Do this: Turn every line of the items below into a Markdown table with the columns Row and Line, numbering the rows and skipping blank lines. Leave out the pictures.

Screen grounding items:
══════════════════════════════
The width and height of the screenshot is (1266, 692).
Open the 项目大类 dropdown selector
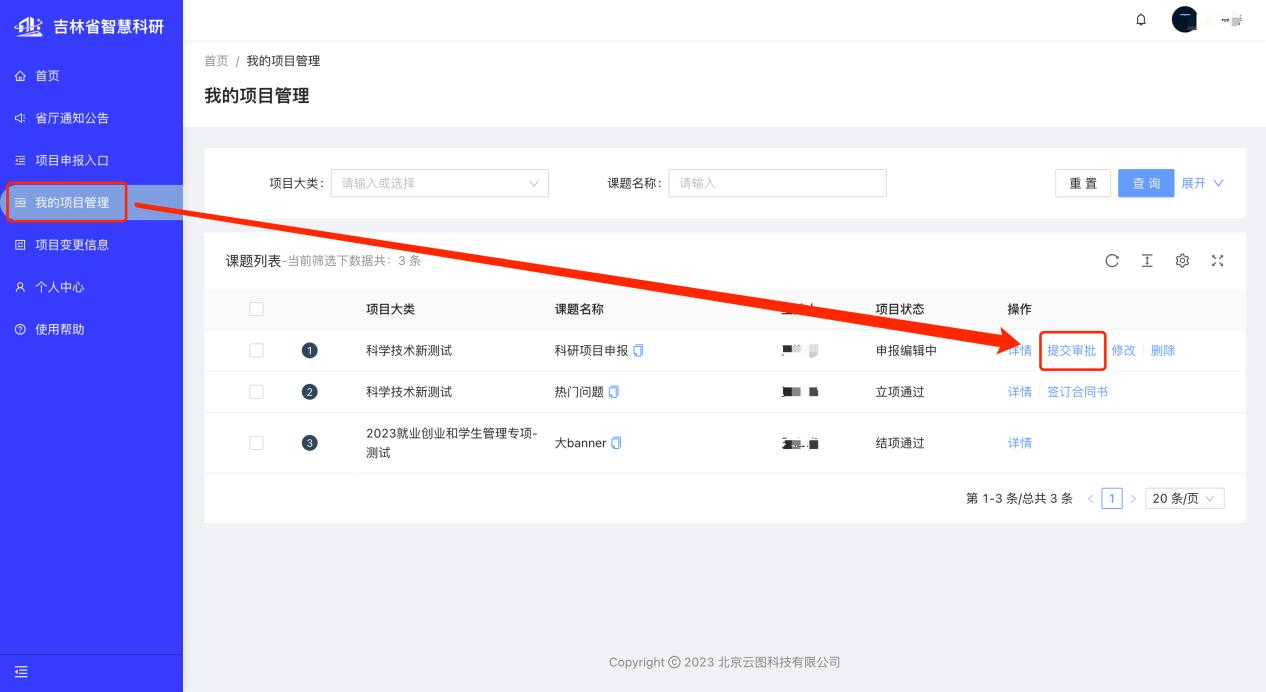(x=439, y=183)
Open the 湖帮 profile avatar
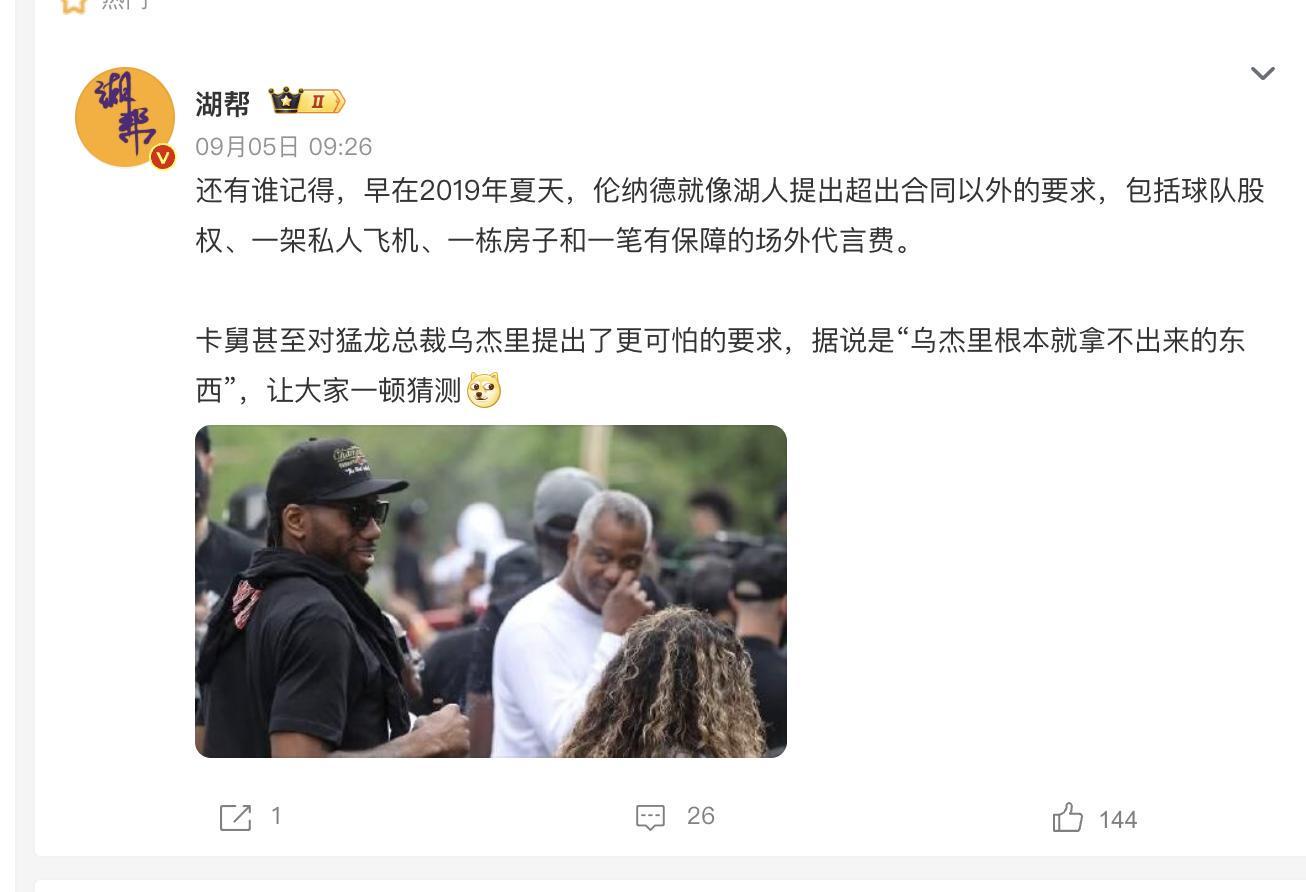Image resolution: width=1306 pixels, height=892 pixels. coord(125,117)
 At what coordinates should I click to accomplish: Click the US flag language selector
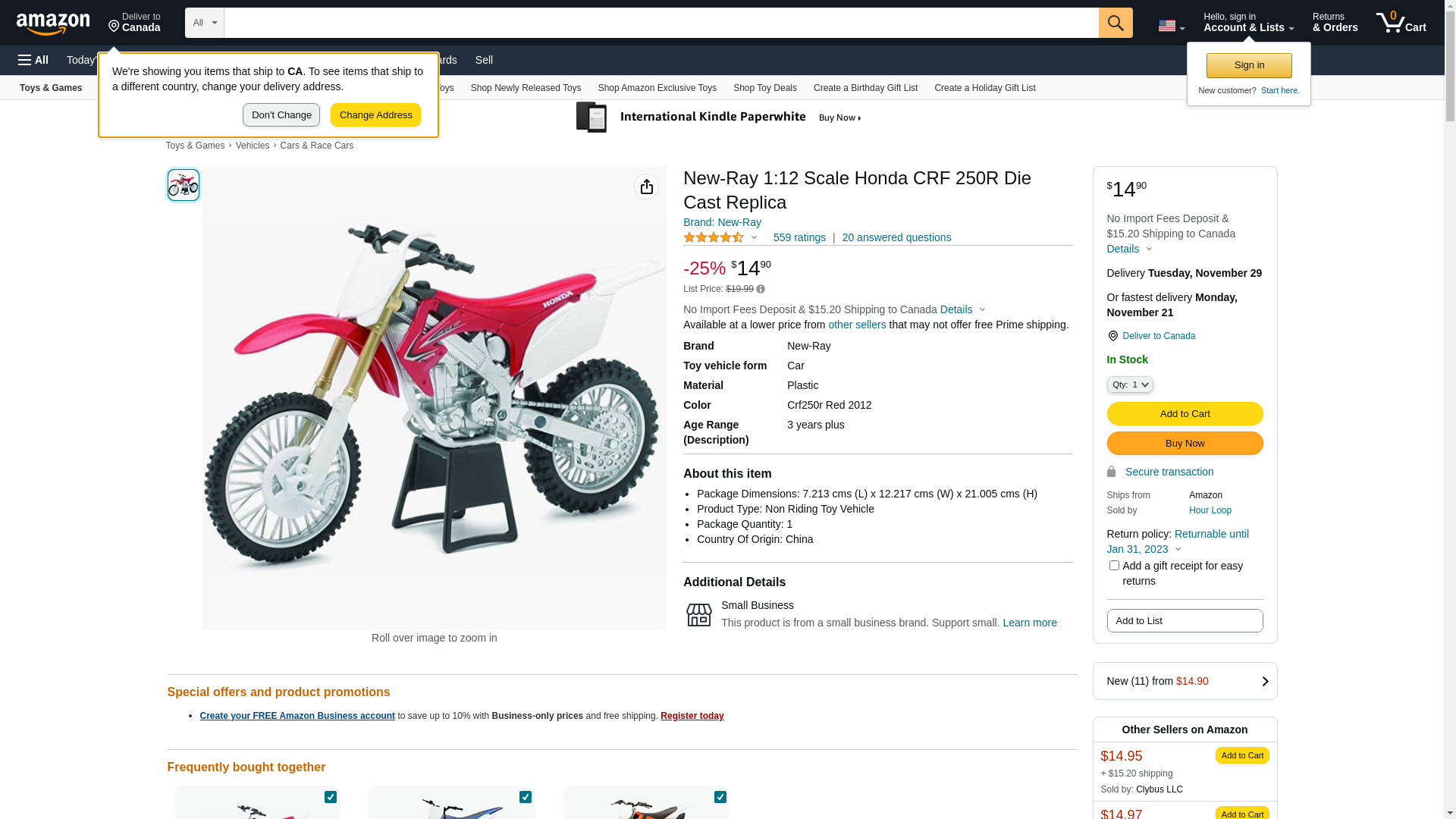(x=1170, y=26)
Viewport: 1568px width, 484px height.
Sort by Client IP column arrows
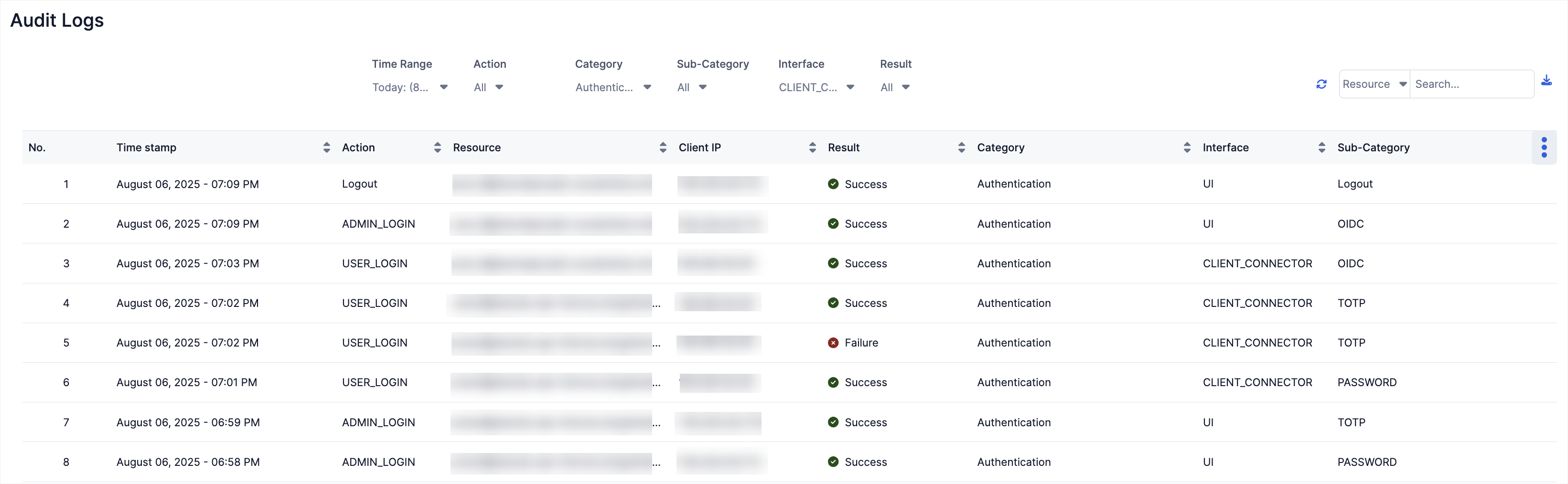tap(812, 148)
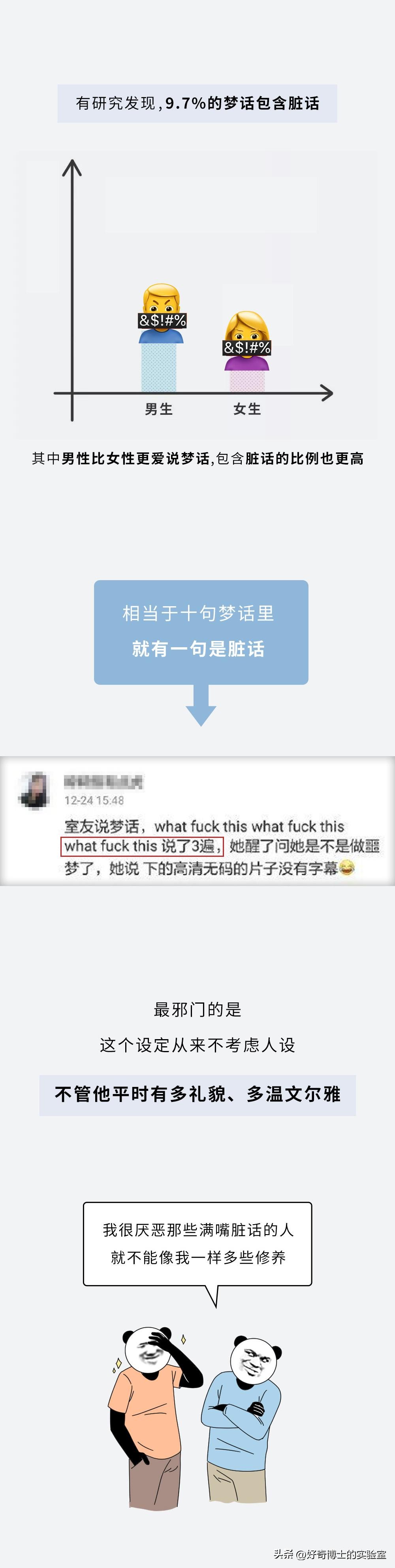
══════════════════════════════
Answer for this exercise:
| Row | Line |
|---|---|
| 1 | The width and height of the screenshot is (1266, 692). |
| 2 | Open the 项目大类 dropdown selector |
| 3 | (x=439, y=183) |
| 4 | Open the 湖帮 profile avatar |
| 5 | Image resolution: width=1306 pixels, height=892 pixels. coord(125,117) |
| 6 |  At what coordinates should I click to accomplish: Click the US flag language selector |
| 7 | (x=1170, y=26) |
| 8 | Viewport: 1568px width, 484px height. |
| 9 | Sort by Client IP column arrows |
| 10 | tap(812, 148) |